At a time when governments and officials are grappling with how to structure PBL contracts and how to measure contract performance, the Wharton experts acknowledge that the “very definition of PBL is open to a wide range of interpretations that includes elements such as efficient material management, incentive based contractual relationships, and a transfer of support responsibilities and/or asset ownership to suppliers.” Indeed, they predict, PBL “represents a completely new paradigm for delivery system sustainment which ultimately could encompass all of these components.”
The preliminary evidence and their recent theoretical analysis have convinced Cohen, Netessine and Kim that “PBL should be an integral part of system maintenance and logistics support programs. Performance-based customer-supplier relationships are becoming widely accepted as an important component of a new strategy for the management of after-sales service supply chains.”
Which is why Cohen, Netessine and Kim have taken the next step: They have started an empirical research project to properly define PBL and to determine why and when PBL or power by the hour works. They are working with both customers and suppliers who are familiar with the PBL environment and contract provisions in order to develop a classification of PBL and PBH relationships; to determine the main drivers of performance improvement; to identify incentive effects under PBL and PBH; and to analyze the requirements for a successful PBL and PBH implementation.
“That’s our current focus,” says Netessine, who adds that the study is still accepting participants. “To get empirical data, to see how contracts perform, and hopefully to pass along contract models.”
The Wharton researchers are also working on an economic analysis of the incentives to invest in reliability improvement for products through product re-design and engineering change. The ultimate improvement of product reliability is often included with increased up-time and a lower cost of ownership as predicted benefits of PBL contracting arrangements. Their initial results indicate that inclusion of performance-based payment is linked to investment in reliability improvement and can lead to efficient supply chain performance.
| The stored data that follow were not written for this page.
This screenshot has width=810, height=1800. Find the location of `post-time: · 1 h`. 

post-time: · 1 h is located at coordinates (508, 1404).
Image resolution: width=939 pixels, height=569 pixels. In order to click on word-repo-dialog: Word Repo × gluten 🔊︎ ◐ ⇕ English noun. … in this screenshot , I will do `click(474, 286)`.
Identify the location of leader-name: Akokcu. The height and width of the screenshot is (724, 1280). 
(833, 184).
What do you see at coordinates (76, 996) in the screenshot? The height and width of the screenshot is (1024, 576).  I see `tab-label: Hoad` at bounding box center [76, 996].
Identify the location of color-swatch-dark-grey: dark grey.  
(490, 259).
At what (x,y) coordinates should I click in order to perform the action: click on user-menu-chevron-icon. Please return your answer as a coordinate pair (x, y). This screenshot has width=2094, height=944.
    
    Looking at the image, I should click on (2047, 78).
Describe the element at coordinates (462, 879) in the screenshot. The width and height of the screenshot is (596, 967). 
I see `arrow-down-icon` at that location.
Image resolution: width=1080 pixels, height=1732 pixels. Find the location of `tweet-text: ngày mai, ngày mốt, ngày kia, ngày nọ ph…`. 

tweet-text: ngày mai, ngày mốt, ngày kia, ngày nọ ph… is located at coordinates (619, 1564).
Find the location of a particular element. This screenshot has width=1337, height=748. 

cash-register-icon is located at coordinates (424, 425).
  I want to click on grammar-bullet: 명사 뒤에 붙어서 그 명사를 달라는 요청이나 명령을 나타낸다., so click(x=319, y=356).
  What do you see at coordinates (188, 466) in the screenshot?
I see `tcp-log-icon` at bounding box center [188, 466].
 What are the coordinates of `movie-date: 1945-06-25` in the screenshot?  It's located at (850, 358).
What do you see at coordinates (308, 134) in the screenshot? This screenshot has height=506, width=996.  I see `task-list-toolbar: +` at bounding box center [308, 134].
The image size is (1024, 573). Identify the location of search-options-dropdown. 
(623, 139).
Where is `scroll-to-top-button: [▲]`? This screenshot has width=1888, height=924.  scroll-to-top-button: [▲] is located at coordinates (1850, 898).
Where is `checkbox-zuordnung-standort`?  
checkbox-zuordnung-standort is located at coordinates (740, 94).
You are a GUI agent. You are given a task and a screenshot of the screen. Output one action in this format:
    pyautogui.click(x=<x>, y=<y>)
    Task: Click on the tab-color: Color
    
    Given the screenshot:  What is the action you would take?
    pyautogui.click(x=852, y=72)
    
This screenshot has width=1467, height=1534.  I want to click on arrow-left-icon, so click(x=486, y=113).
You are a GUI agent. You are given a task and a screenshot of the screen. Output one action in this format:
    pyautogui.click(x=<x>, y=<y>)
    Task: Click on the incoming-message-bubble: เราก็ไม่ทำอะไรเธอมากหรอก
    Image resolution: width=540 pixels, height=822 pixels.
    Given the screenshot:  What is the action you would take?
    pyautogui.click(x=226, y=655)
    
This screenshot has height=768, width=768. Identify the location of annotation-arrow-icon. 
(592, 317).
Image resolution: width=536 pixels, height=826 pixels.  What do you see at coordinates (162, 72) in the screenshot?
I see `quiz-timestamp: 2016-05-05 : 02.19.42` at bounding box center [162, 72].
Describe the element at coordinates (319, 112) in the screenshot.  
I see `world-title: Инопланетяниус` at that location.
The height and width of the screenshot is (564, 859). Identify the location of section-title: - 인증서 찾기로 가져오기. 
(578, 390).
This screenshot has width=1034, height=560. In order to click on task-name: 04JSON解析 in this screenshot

Cohen believes that the takeaways from their studies could eventually impact not only the aerospace industries or military government contractors but individual consumers and retail markets, too. “It raises the question in my mind of why do customers need to own products? When I talk about [PBL], I always ask the question, ‘Why do we acquire products?’ If you are buying a food product that you consume, you have to own it to consume it. But if you talking about an automobile or a television or a hair dryer, do you need to own the product to use it? Not necessarily. Why not contract for use, and pay on the basis of the value of that use? It goes beyond leasing a car — it’s more like a taxi ride, and you pay on the basis of that ride. As we move more and more to a service economy, I may not always have to own.”
Cohen cautions, however, that the creation of this new “performance model realigns the incentives. You pay me because something worked, not because it broke. There is a lot of uncertainty with this model. The point is, many companies make most of their profits from selling support and parts after the sale. The whole focus of incentive economics as applied to supply chains is that when we understand what the incentives are, we will make the decisions that maximize supply chain value. It’s supposed to be a win-win. This [PBL model] has the incentive to do that, to coordinate the supply chain and improve the overall performance of the supply chain. The jury, however, is not in on that.”